Hahahahahahahah! This may sound like hilarious laughter, right? You need tons of laughter therapies because, without laughter and the pain of the stomach with excess laughter, life doesn’t move on. So why not laugh with your pets with the most hilarious dog jokes ever? It may be true that your pawsome pals may not understand them. But seeing you laughing like a crazy maniac will ultimately let them think you are happy and they will be happy too. So, hoomans get ready to dive into the tons of dog jokes ever.
These jokes are collected from various websites and blogs for your recreation. From cute chubby-dubby jokes to the most hilarious ones, get ready for the entertaining punchlines. So let’s hop in and get ready to laugh at your best.
Q and A Jokes
Q: What do chemists’ dogs do with their bones? A: They barium!
Q: What kind of dog chases anything red? A: A Bulldog.
Q: Why do dogs bury bones in the ground? A: Because you can’t bury them in trees!
Q: How are a dog and a marine biologist alike? A: One wags a tail and the other tags a whale.
Q: What do you call a cold dog? A: A Chilli Dog.
Q: What do you call a black Eskimo dog? A: A dusky husky!
Q: What do you get if you cross a sheepdog with a jelly? A: The collie wobbles!
Q: Did you hear about the dog who couldn’t stop talking like a horse? A: It was a dog and pony show.
Q: What do you get when you cross a dog and a calculator? A: A friend you can count on.
Q: What did the skeleton say to the puppy? A: Bonappetite
Q: What do you call a frozen dog? A: A pupsicle.

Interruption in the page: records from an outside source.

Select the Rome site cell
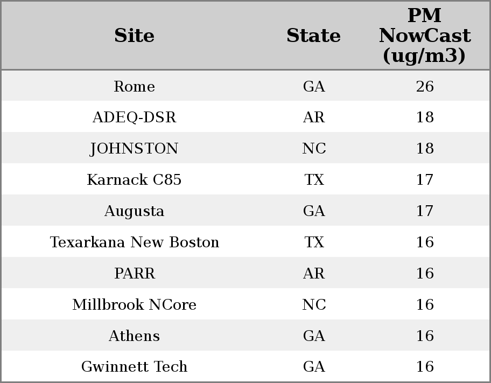This screenshot has width=491, height=383. [134, 86]
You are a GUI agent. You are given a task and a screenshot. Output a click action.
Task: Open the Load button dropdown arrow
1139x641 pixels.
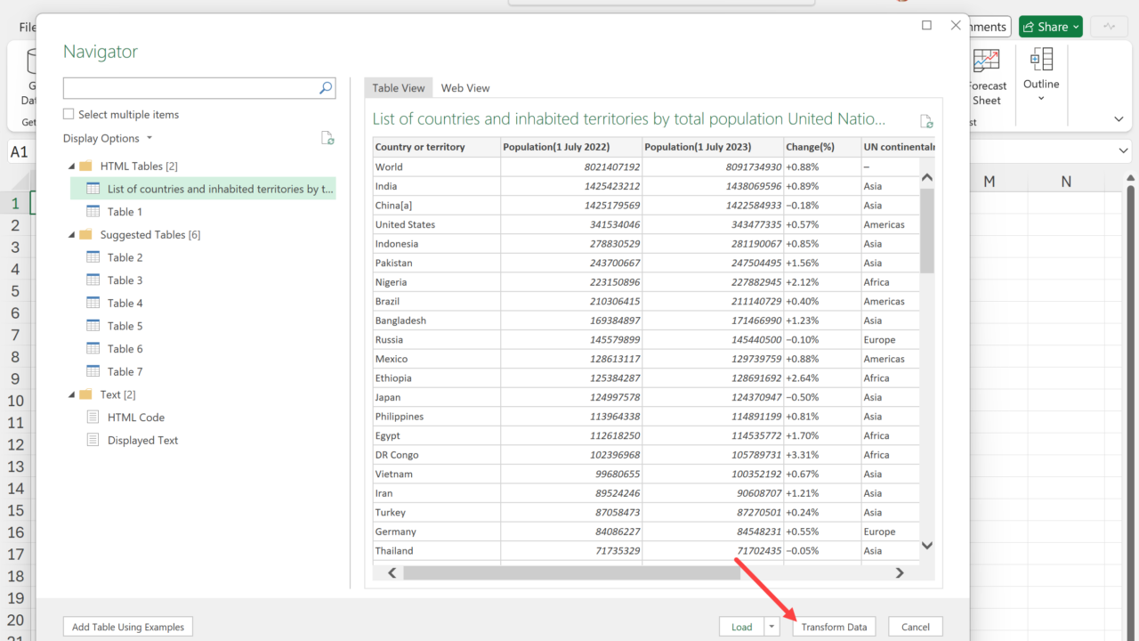coord(771,627)
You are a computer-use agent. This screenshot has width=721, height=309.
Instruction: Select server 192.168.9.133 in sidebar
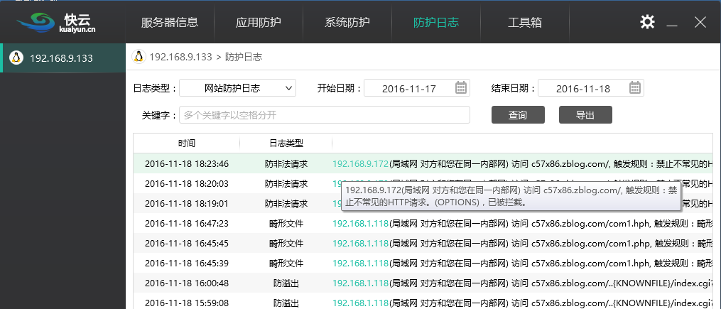tap(61, 58)
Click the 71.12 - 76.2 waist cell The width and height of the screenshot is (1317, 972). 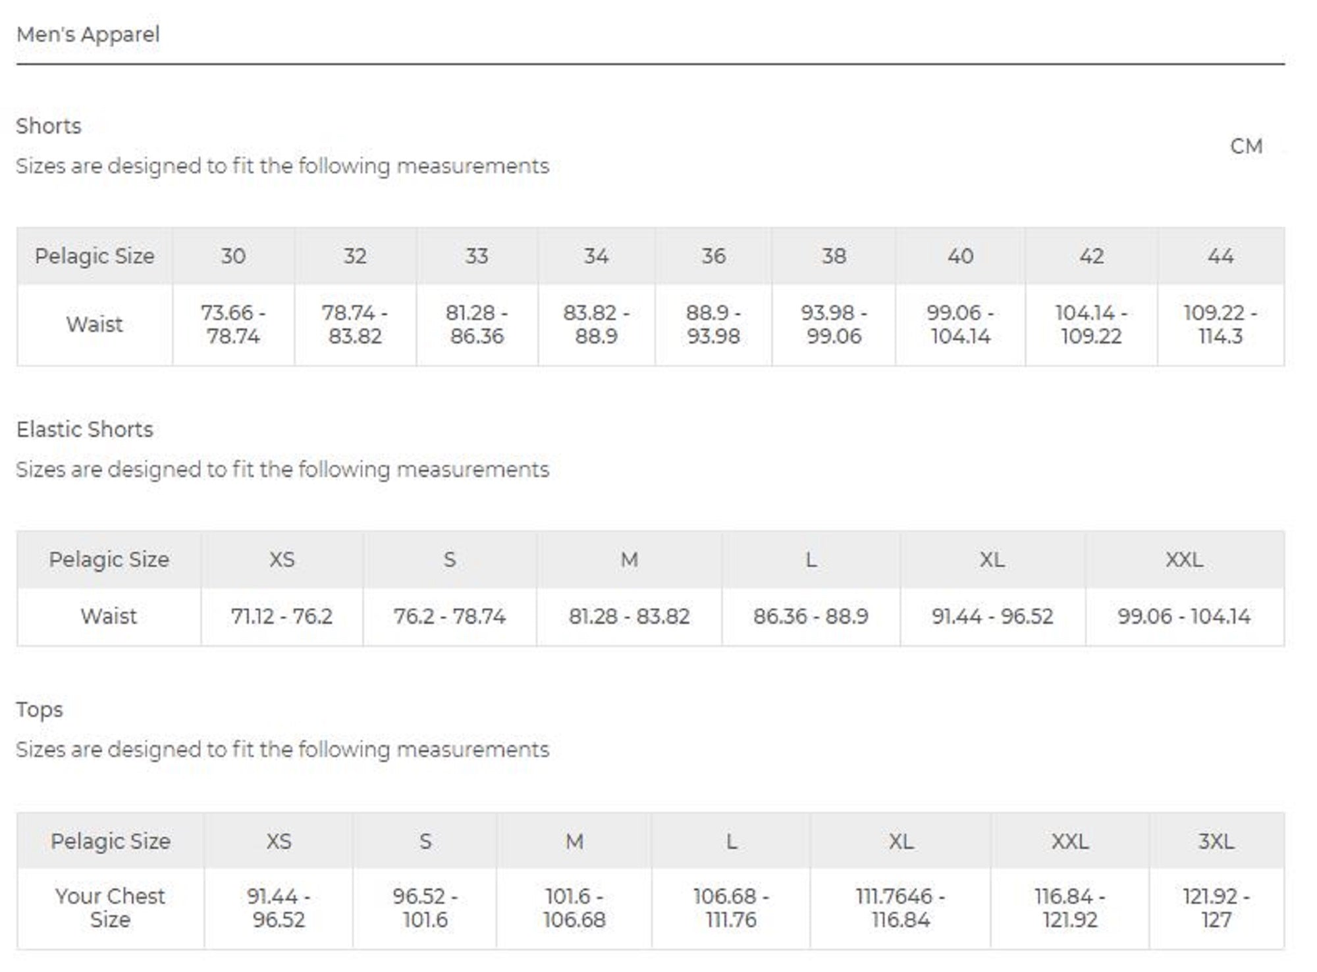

Q: Why did the dog need help on his Pros and Cons chart? A: He was CON-fused!
Q: What do you call a large dog that meditates? A: Aware wolf.
Q: What do you get when you cross a race dog with a bumble bee? A: A Greyhound Buzz.
Q: What do you get if you cross a Beatle and an Australian dog? A: Dingo Starr!
Q: What does my dog and my phone have in common? A: They both have collar I.D.
Q: What do you get if you cross a gold dog with a telephone? A: A golden receiver!
Q: What happened when the dog went to the flea circus? A: He stole the show!
Q: What kind of dog does Dracula have? A: A bloodhound!
Q: What is it called when a cat wins a dog show? A: A CAT-HAS-TROPHY!
Q: Why did the dog cross the road? A: To get to the “barking” lot!
Q: How did the little Scottish dog feel when he saw a monster? A: Terrier-fied!
Q: What do dogs do after they finish obedience school? A: They get their masters.
Q: What do you call a dog magician? A: A labracadabrador.
Q: How did the little Scottish dog feel when he saw a monster? A: Terrier-fied!
Q: What do you call a large dog that meditates? A: Aware wolf.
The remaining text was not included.